On Wed, 09 Sep 2009 00:36:17 -0700, Anselm R Garbe <garbeam_AT_gmail.com> wrote:
> 2009/9/9 pancake <pancake_AT_youterm.com>:
>> There is also "neko". The problem is that I don't see the need of clientside
>> scripting. A clean design should split presentation and data. And having a
>> templating language for merging them into a canvas. So not having the
>> possibility to create infinite loops, eat the CPU, etc.. The web should be
>> safe and simple. If you want to run something more complex you should use a
>> sandbox or something able to do static code analysis in a way that ensures
>> me that the running code is no dangerous.
>
> Oh, are you saying you found a way to decide the halting problem?
>
No... but there are ways to contain malicious execution.

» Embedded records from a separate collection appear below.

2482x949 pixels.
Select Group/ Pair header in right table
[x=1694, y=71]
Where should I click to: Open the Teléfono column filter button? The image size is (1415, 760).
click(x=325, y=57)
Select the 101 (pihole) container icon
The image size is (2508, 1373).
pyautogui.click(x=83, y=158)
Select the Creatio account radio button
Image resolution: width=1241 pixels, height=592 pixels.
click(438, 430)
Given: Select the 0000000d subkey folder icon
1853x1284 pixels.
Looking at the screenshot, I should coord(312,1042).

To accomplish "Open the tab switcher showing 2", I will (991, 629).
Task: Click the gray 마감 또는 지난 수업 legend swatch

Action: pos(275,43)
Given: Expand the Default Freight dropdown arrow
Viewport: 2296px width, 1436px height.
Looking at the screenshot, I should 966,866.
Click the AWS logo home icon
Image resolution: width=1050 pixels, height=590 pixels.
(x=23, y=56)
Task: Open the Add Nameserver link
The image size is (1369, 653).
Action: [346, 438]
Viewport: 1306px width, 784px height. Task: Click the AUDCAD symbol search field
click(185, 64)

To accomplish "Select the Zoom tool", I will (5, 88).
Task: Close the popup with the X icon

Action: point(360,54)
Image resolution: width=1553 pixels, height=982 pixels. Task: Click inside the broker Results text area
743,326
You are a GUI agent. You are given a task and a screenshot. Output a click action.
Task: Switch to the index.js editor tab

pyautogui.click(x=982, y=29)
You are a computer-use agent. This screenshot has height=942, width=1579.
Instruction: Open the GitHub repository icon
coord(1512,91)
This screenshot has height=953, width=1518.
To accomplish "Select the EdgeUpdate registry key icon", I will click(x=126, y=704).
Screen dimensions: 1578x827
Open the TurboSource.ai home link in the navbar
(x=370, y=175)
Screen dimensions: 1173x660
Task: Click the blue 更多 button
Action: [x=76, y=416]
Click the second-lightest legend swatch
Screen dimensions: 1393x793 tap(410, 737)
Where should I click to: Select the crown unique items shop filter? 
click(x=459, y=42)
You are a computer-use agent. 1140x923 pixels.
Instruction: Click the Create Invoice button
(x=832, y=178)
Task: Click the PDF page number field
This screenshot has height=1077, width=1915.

I think client side scripting is required to avoid round-trips to the server for simple operations (changing views for eg.). Also, once the decision is made on implementing a "full" language, I would _not_ like the base UI abstraction to be declarative (mainly from a minimalism point of view).
As an extreme example I was thinking of running an arbitrary executable downloaded from the "website" and running it in a process which is allowed to do only IPC to its parent process. The parent process controls CPU and memory resources of the client. For everything else the client process does IPC... this includes accessing APIs to render the canvas and access the network. It may be a good idea to settle on a cross-platform bytecode format for the same... there are quite a few to choose from.
It would be really nice if we could make it scripting language independent. People should have a choice to use Lua, Neko, Io or whatever they like to build a "webapp" and access the core runtime (through IPC).